PRODUCTION LINKED INCENTIVE SCHEME
- November 8, 2020
- Posted by: OptimizeIAS Team
- Category: DPN Topics
Subject : Govt Schemes
Context : The government aims to expand the ambit of the PLI scheme to include as many as ten more sectors such as food processing and textiles other than the already included mobile phones, allied equipment, pharmaceutical ingredients and medical devices.
- In order to boost domestic manufacturing and cut down on import bills, the central government in March this year introduced production linked incentive scheme that aims to give companies incentives on incremental sales from products manufactured in domestic units.
- Apart from inviting foreign companies to set shop in India, the scheme also aims to encourage local companies to set up or expand existing manufacturing units.
- So far, the scheme has been rolled out for mobile and allied equipment as well as pharmaceutical ingredients and medical devices manufacturing.
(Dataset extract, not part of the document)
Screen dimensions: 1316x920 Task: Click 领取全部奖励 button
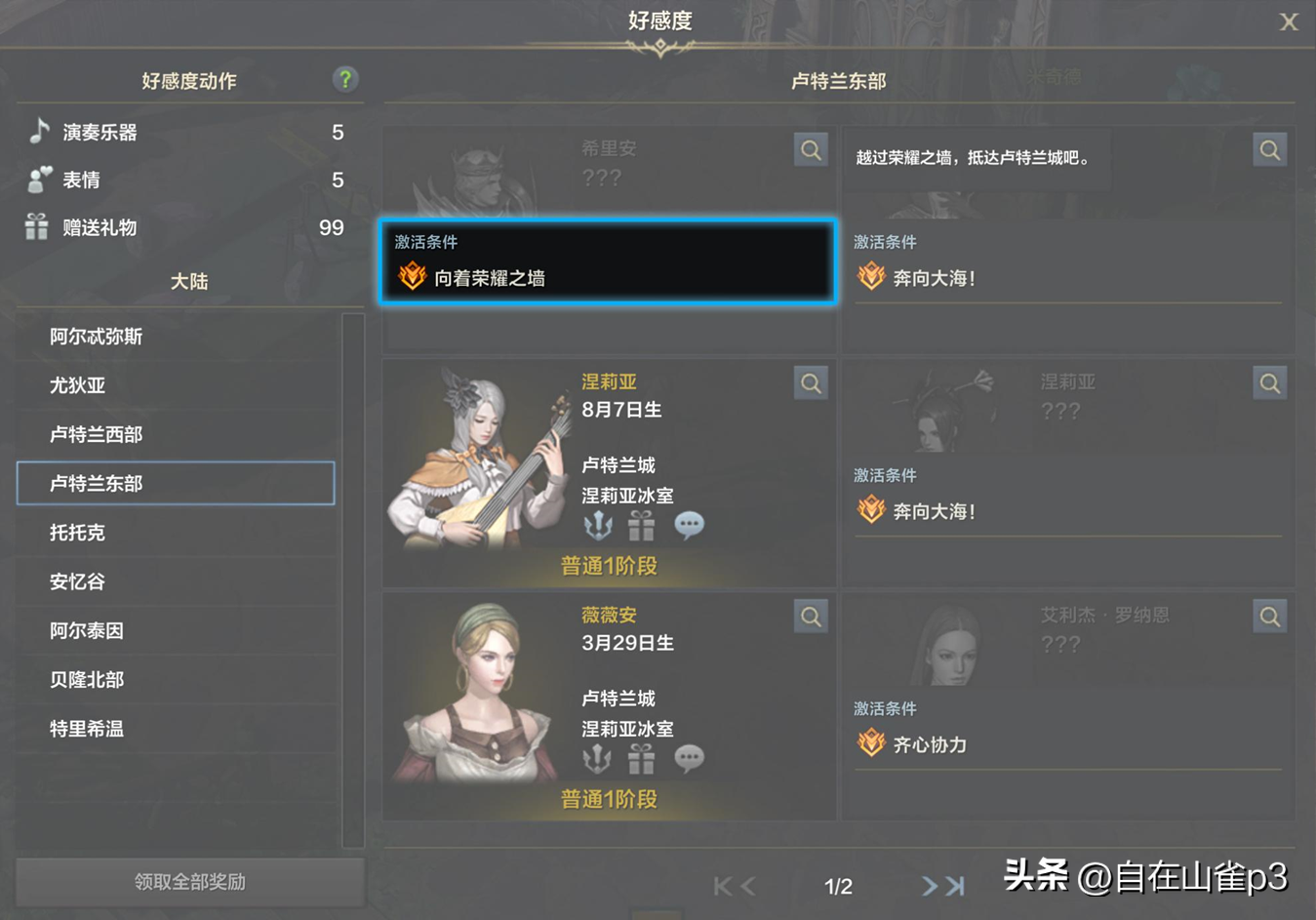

- These sectors are labour intensive and are likely, and the hope is that they would create new jobs for the ballooning employable workforce of India.
Need of Scheme:
- The idea of PLI is important as the government cannot continue making investments in these capital intensive sectors as they need longer times for start giving the returns.
- Instead, what it can do is to invite global companies with adequate capital to set up capacities in India.
- To make India more compliant with our WTO commitments and also make it non-discriminatory and neutral with respect to domestic sales and exports.
- Apart from cutting down on imports, the PLI scheme also looks to capture the growing demand in the domestic market.